§ Requirement
Only the lines from the one containing "The width and height of the screenshot is (1280, 753)." through the end of the listing below belong in your answer; retype them exactly.

§ Data shown
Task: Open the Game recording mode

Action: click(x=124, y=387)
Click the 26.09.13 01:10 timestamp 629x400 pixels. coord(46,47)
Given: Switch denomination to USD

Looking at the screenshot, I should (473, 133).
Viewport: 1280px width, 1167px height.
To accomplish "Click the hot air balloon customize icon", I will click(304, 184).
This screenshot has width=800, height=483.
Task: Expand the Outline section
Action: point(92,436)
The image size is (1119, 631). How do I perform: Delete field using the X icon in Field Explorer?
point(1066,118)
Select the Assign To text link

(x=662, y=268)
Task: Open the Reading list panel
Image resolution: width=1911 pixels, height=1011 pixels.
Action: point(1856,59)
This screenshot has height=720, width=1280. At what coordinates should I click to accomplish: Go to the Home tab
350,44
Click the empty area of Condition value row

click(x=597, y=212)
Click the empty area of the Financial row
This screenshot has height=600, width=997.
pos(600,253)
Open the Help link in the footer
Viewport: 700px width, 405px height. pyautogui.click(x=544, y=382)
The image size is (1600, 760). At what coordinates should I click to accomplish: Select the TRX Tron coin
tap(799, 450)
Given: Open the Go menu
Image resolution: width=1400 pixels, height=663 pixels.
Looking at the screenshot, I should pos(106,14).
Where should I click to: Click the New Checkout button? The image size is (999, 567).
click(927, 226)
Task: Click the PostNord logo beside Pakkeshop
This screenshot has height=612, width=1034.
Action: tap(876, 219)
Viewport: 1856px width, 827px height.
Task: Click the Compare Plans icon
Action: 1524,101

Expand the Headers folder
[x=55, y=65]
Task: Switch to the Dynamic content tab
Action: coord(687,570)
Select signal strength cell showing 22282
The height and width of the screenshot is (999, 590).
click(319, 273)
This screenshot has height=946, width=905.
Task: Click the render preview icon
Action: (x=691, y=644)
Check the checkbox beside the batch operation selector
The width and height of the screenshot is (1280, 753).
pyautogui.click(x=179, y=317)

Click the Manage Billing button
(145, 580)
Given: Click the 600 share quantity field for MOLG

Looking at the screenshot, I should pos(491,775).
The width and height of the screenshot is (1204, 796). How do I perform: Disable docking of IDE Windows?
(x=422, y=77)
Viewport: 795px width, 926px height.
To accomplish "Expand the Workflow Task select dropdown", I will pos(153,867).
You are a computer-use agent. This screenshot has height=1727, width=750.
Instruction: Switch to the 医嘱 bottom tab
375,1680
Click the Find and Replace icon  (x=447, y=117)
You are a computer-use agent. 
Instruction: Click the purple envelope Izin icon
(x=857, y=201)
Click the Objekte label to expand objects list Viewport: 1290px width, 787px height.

§ Response to this task
The width and height of the screenshot is (1280, 753).
pyautogui.click(x=179, y=317)

Click the Manage Billing button
(145, 580)
Given: Click the 600 share quantity field for MOLG

Looking at the screenshot, I should pos(491,775).
The width and height of the screenshot is (1204, 796). How do I perform: Disable docking of IDE Windows?
(x=422, y=77)
Viewport: 795px width, 926px height.
To accomplish "Expand the Workflow Task select dropdown", I will pos(153,867).
You are a computer-use agent. This screenshot has height=1727, width=750.
Instruction: Switch to the 医嘱 bottom tab
375,1680
Click the Find and Replace icon  (x=447, y=117)
You are a computer-use agent. 
Instruction: Click the purple envelope Izin icon
(x=857, y=201)
Click the Objekte label to expand objects list Viewport: 1290px width, 787px height.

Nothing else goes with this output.